= Assignment =
Set down the entries exactly as they appear, apart from the images, which stay out.

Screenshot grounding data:
━━━━━━━━━━

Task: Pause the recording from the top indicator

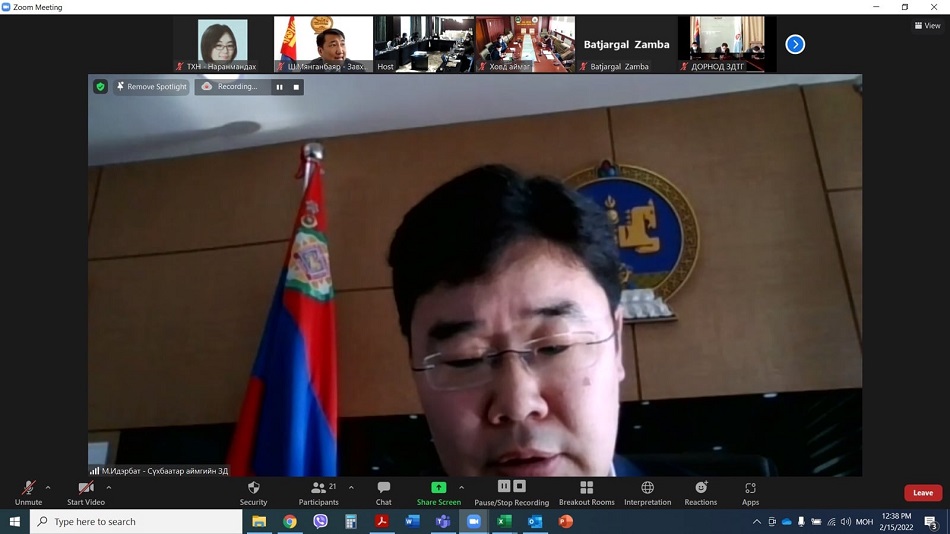Action: (279, 87)
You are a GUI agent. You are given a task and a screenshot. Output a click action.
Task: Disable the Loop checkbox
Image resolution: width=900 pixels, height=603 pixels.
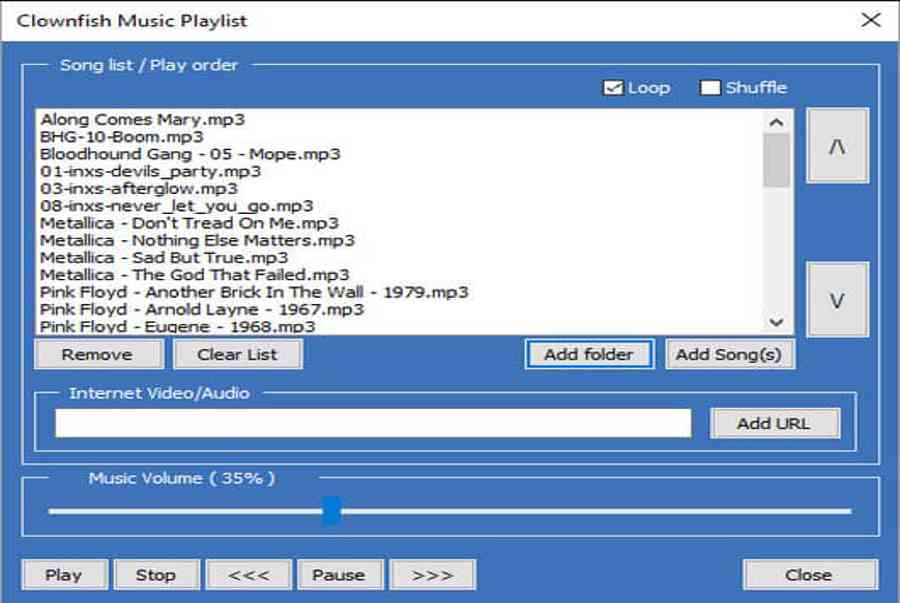[x=613, y=88]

━━━━━━━━━━

= Exercise solution =
Task: Pause the recording from the top indicator

Action: (279, 87)
You are a GUI agent. You are given a task and a screenshot. Output a click action.
Task: Disable the Loop checkbox
Image resolution: width=900 pixels, height=603 pixels.
[x=613, y=88]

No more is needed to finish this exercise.